If you watched Season 1 of “Stranger Things,” it was probably because someone told you to.
The series didn’t get a big push from Netflix. It wasn’t pitched to TV critics. But when it debuted in July 2016, “Stranger Things” caught on. Netflix doesn’t release viewership numbers, but clearly a lot of people were talking about it and writing about it.
With good reason. The eight-part story, set in 1980s Indiana, played out like a 1980s horror movie. It centered on the strange disappearance of 12-year-old Will (Noah Schnapp); the efforts of his friends Mike (Finn Wolfhard), Dustin (Glenn Matarrazo) and Lucas (Caleb McLaughlin) to find him; and the arrival of a strange girl, Eleven (Millie Bobby Brown), with strange powers.

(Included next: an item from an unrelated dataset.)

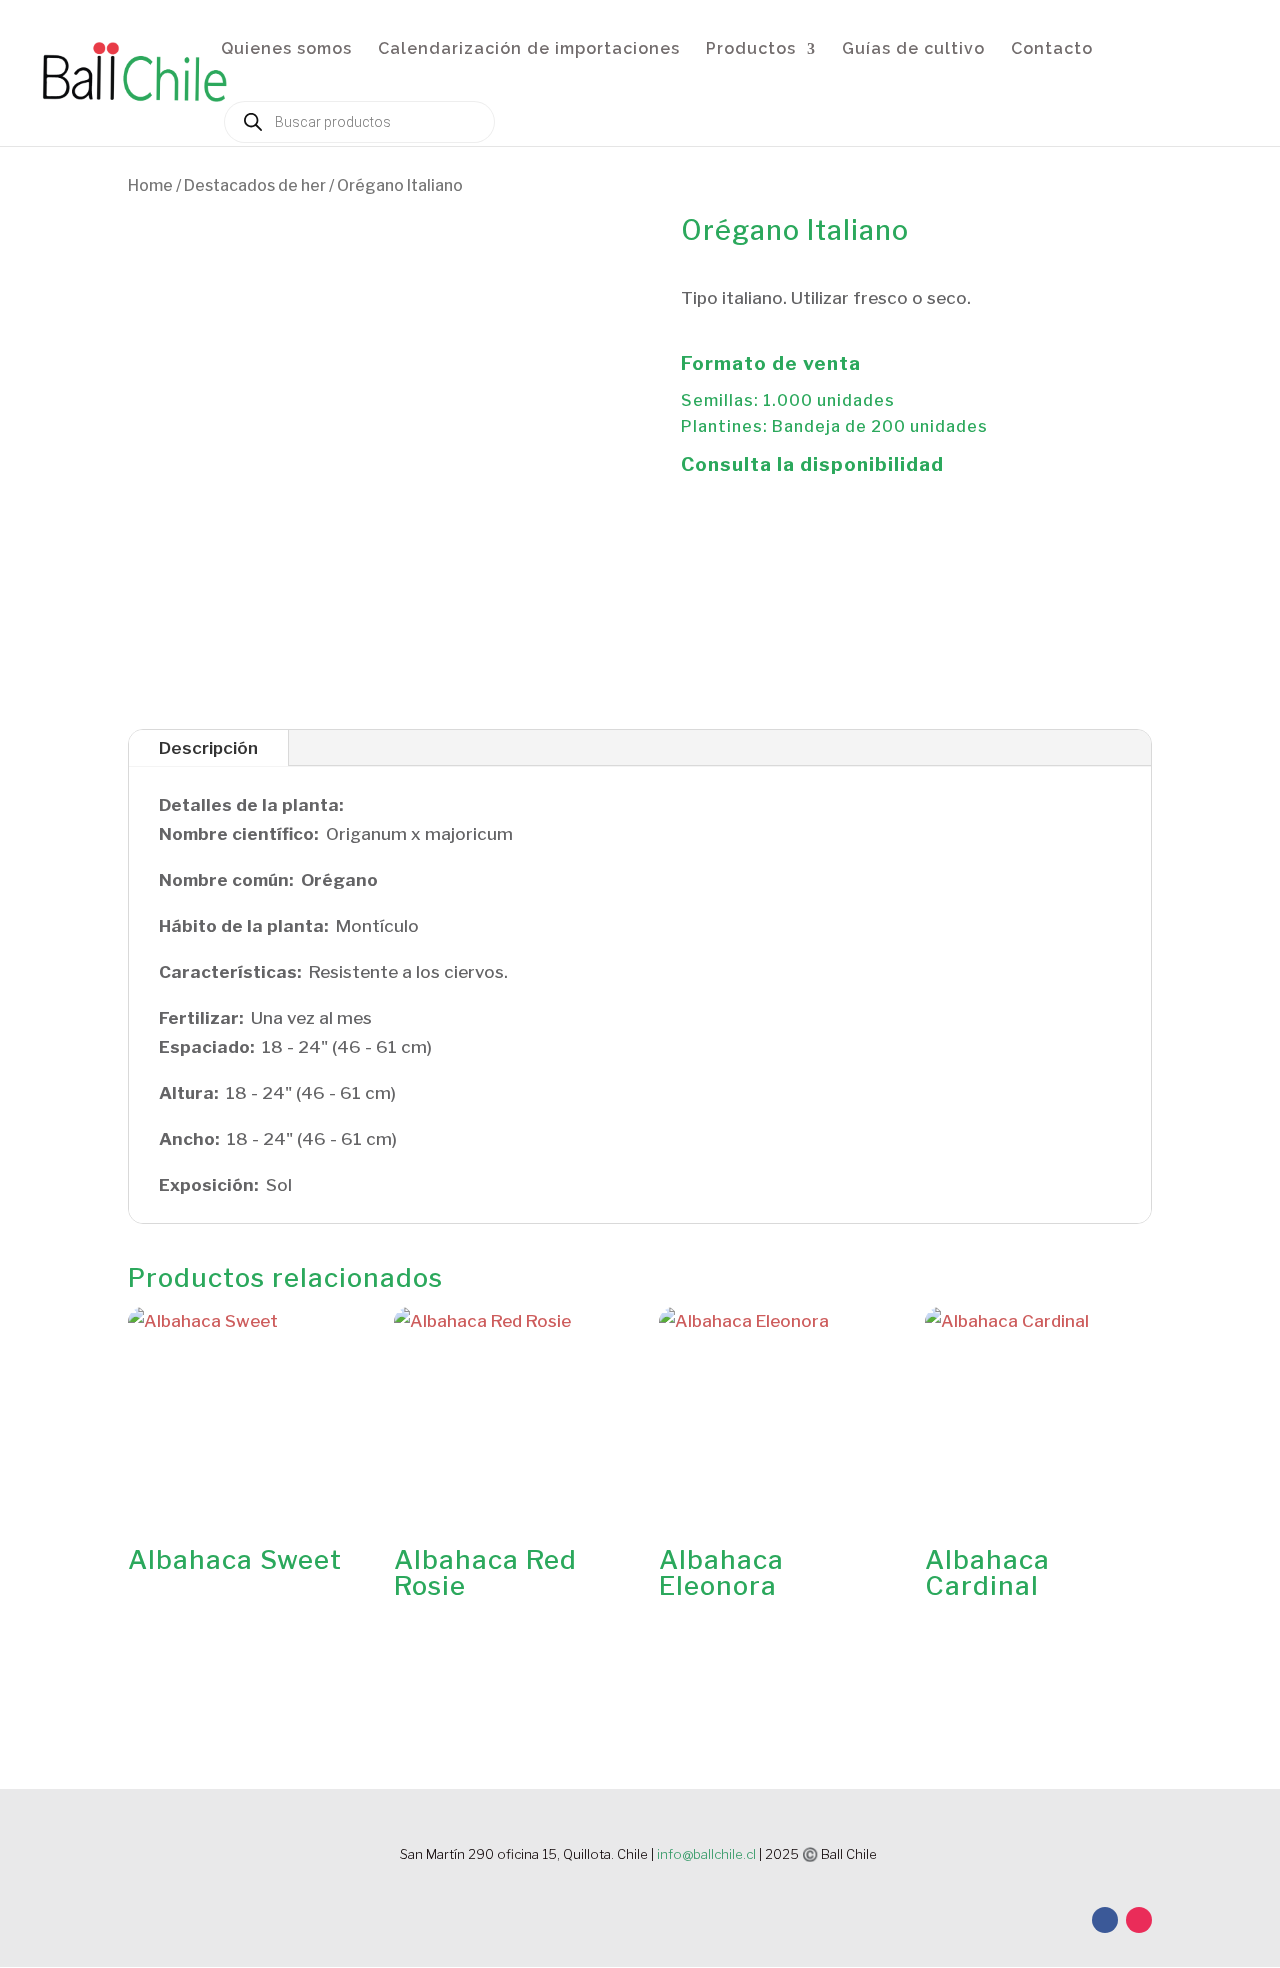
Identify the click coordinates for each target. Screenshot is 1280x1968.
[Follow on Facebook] (1105, 1920)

It was clear to anyone who watched that there could be a Season 2. The mysteries of Will’s disappearance and Eleven’s appearance are solved, “but then there’s a bigger mythology behind what happened,” said Matt Duffer, who created, wrote and directed “Stranger Things” with his twin brother, Ross. “There’s definitely a lot of dangling threads at the end.”
Threads that are picked up and woven into Season 2, which starts streaming Friday … behind a monthslong advertising campaign now that Netflix realizes what it has in “Stranger Things.”

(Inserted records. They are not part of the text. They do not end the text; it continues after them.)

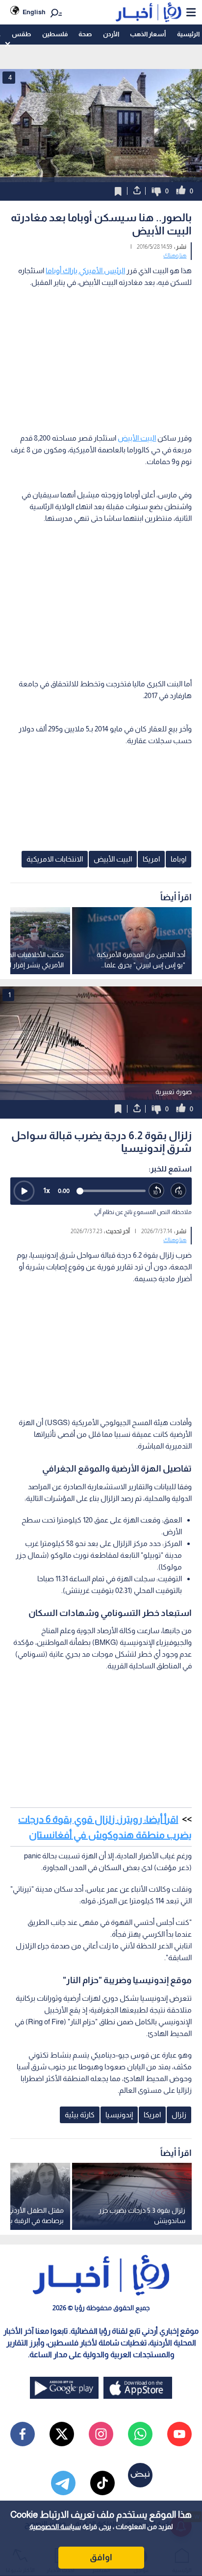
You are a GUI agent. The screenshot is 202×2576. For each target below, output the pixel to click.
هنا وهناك (174, 255)
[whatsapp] (140, 2434)
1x (46, 1190)
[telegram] (63, 2483)
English (34, 12)
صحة (85, 34)
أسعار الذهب (148, 34)
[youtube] (179, 2434)
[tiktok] (102, 2483)
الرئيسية (188, 34)
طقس (21, 34)
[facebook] (22, 2434)
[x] (62, 2434)
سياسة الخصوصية (55, 2526)
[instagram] (101, 2434)
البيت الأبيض (137, 438)
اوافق (101, 2557)
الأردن (111, 34)
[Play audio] (24, 1191)
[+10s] (179, 1190)
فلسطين (55, 34)
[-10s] (157, 1190)
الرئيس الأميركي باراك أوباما (85, 270)
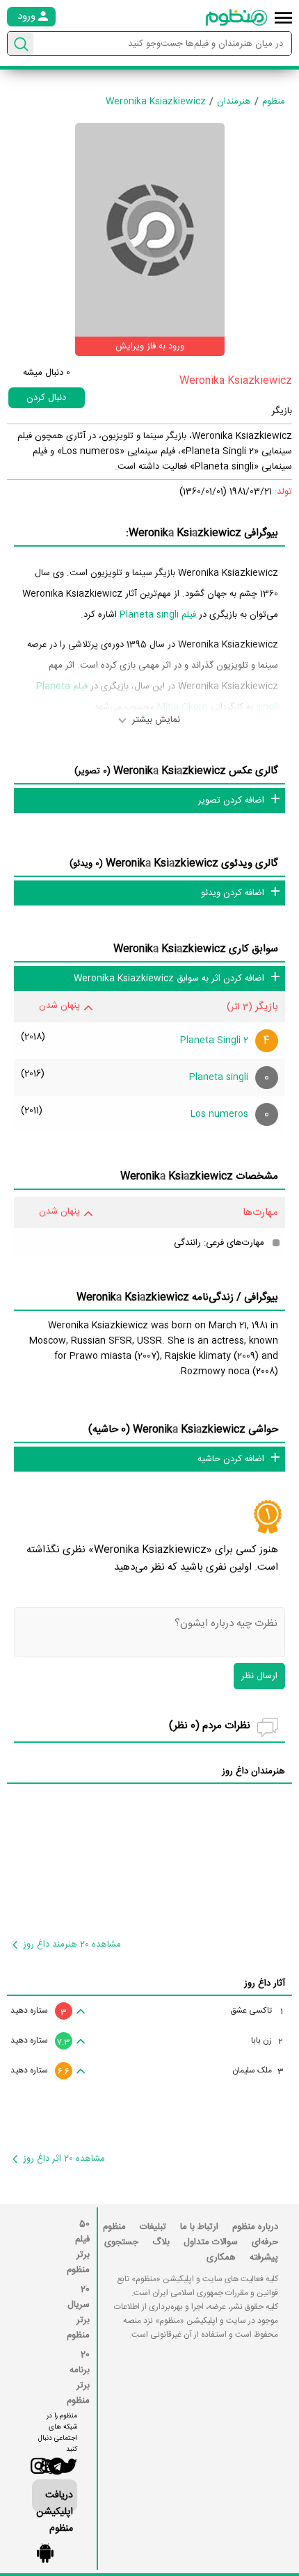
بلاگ (161, 2242)
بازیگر (282, 411)
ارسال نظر (259, 1676)
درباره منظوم (255, 2227)
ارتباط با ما (199, 2227)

If you haven’t watched Season 1, should you?
Yes. It’s only eight episodes, which run a total of 6½ hours, so you could binge it in a weekend. And it’s fun. Scary. Engaging. The young cast is outstanding.

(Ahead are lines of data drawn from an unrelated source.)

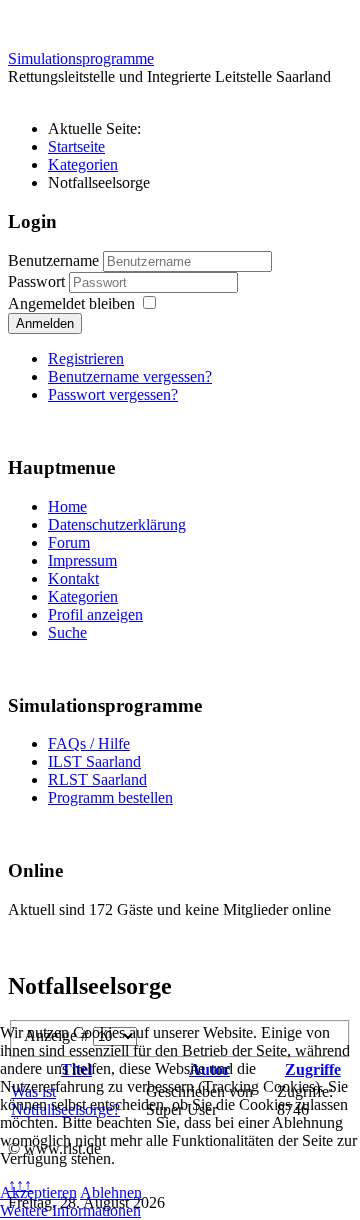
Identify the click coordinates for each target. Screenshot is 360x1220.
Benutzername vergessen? (130, 376)
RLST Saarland (97, 779)
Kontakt (73, 578)
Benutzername (53, 260)
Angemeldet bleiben (71, 303)
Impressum (82, 560)
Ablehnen (111, 1192)
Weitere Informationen (70, 1210)
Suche (67, 632)
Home (67, 506)
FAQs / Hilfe (89, 743)
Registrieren (86, 358)
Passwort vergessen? (113, 394)
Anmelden (45, 323)
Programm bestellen (110, 797)
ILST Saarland (94, 761)
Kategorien (83, 596)
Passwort (38, 281)
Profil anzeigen (95, 614)
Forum (69, 542)
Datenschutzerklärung (117, 524)
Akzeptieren (38, 1192)
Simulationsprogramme (81, 58)
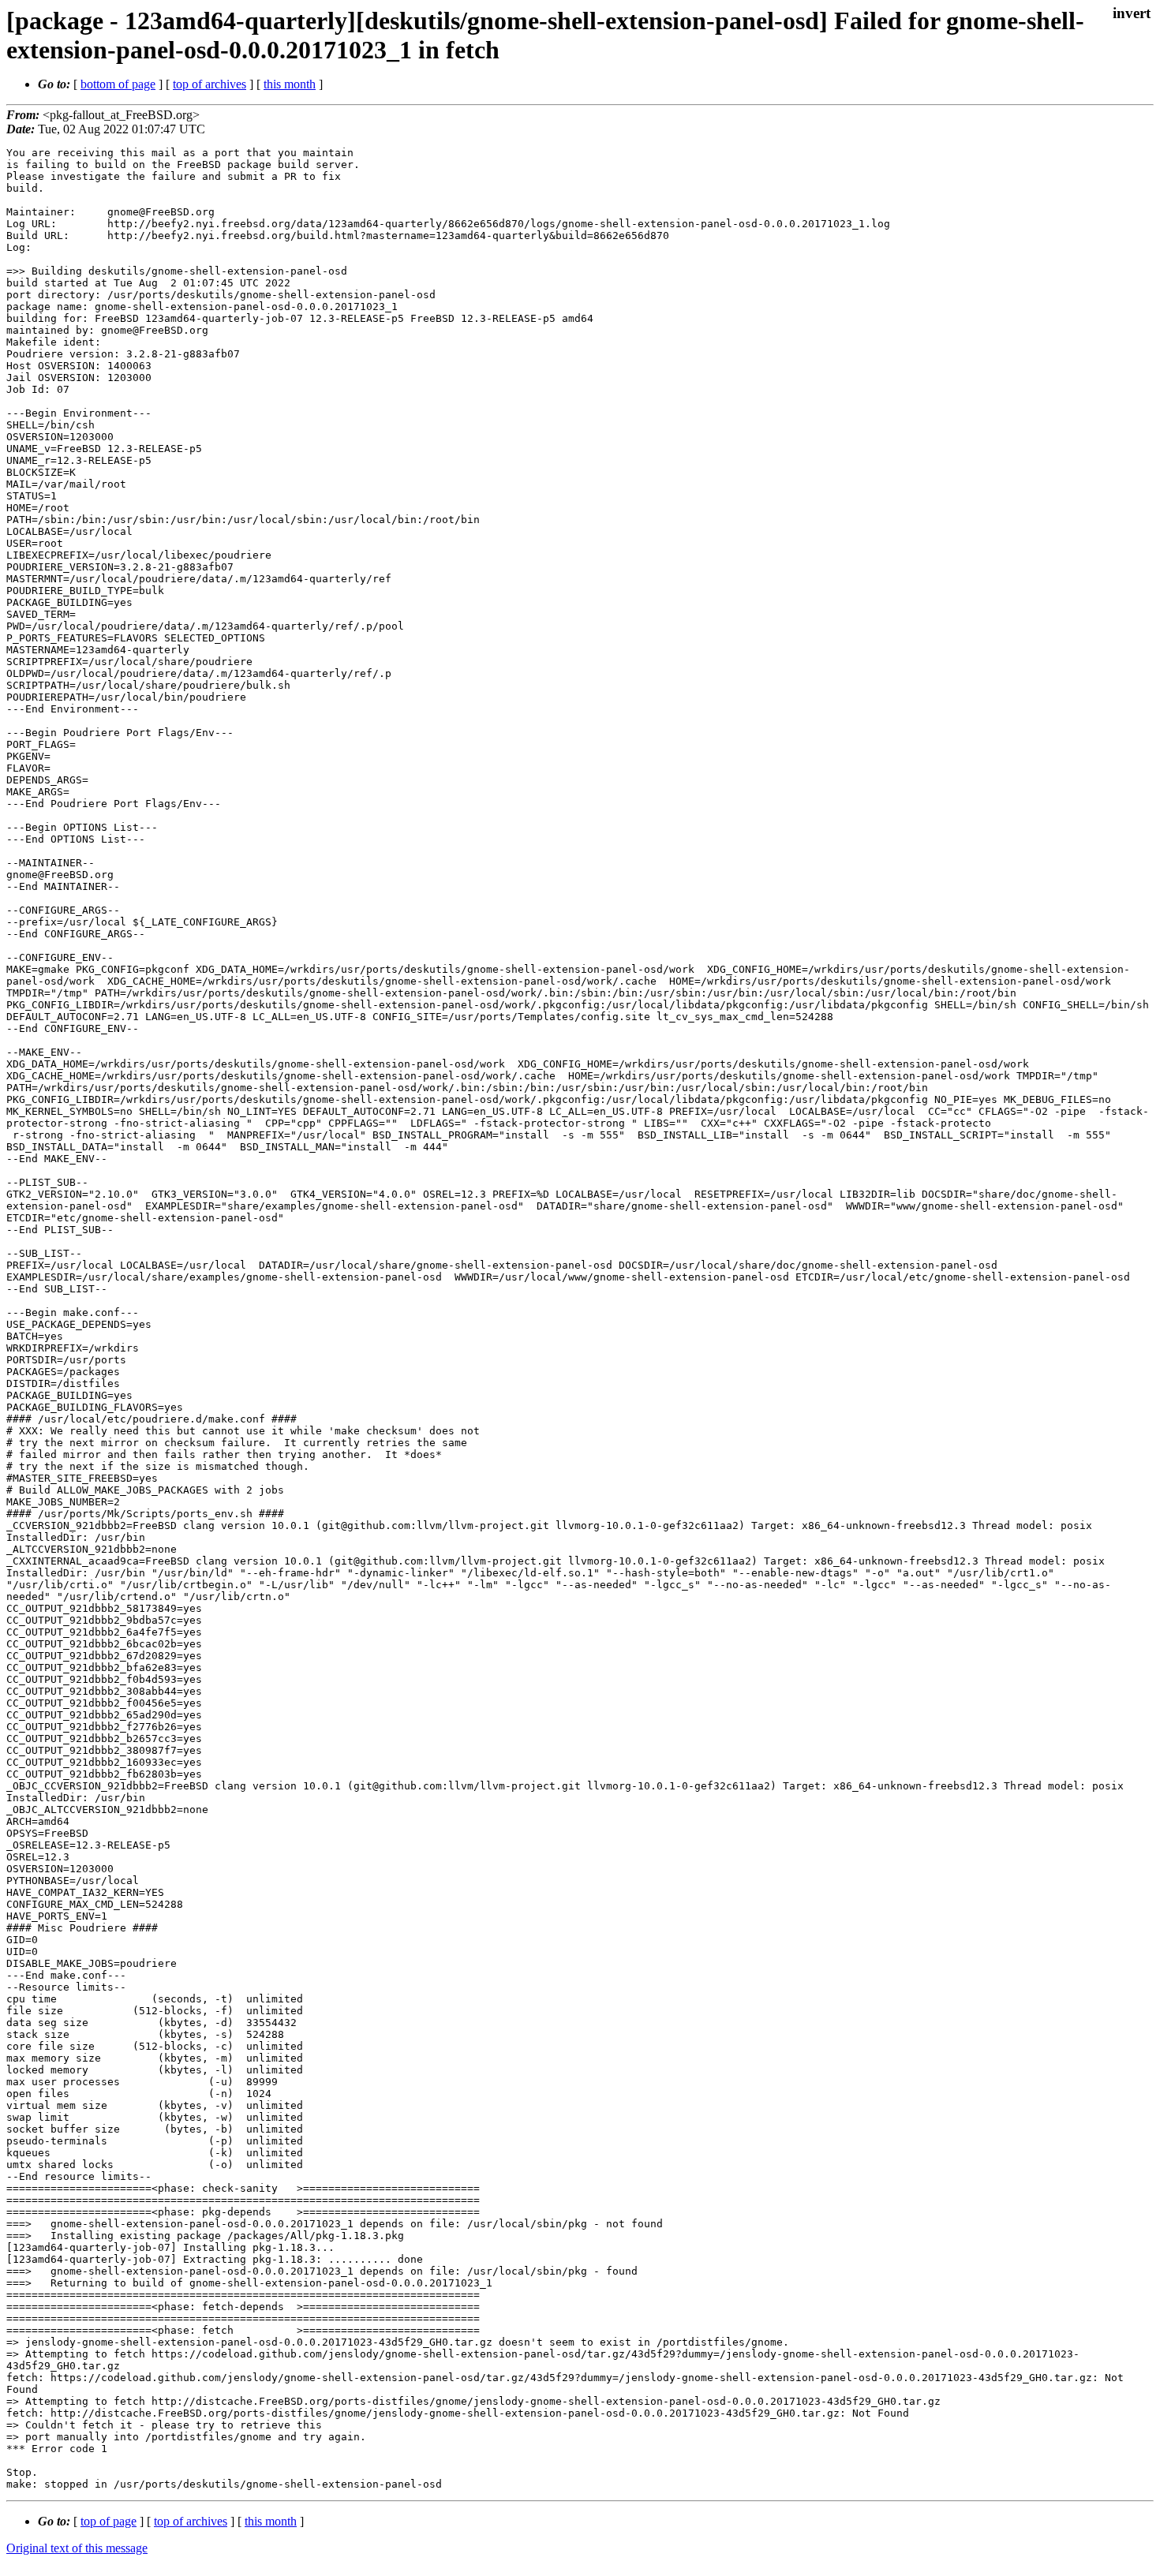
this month (290, 84)
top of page (108, 2521)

You shouldn’t deny yourself the viewing experience.
But if you choose to just jump in to Season 2, you won’t be lost. “Strangers Things 2” spends a lot of time in its first few episodes resetting the stage by re-establishing everything that happened in the first season, which serves to slow things down somewhat.
Once things get going, Season 2 is more tense, more frightening, more exciting and more disturbing than Season 1. No spoilers, but things pick up a year after the events of Season 1 and the characters are trying to get back to normal … which we all know is not going to happen in the nine-episode Season 2.
ANOTHER UNEXPECTED SUCCESS • The Oct. 22, 2016, episode of “Saturday Night Live” featured a weird sketch with Tom Hanks as David S. Pumpkins, a guy wearing a suit made of cloth with a jack-o-lantern pattern, and Mikey Day and Bobby Moynihan as skeleton dancers. It wasn’t all that great, and it didn’t seem to get a big reaction from the studio audience.
But it became A Big Thing on social media, and now it’s an animated Halloween special (Saturday, 10:30 p.m, NBC/Ch. 5).
It hasn’t been screened for critics, so you’re on your own.
FOR CHILDREN? • To me, it’s off-putting to produce “Michael Jackson’s Halloween” (Friday, 7 p.m., CBS/Ch. 2) — a special that features an animated Michael Jackson and is aimed at children.
Ick.
This also has not been screened for critics.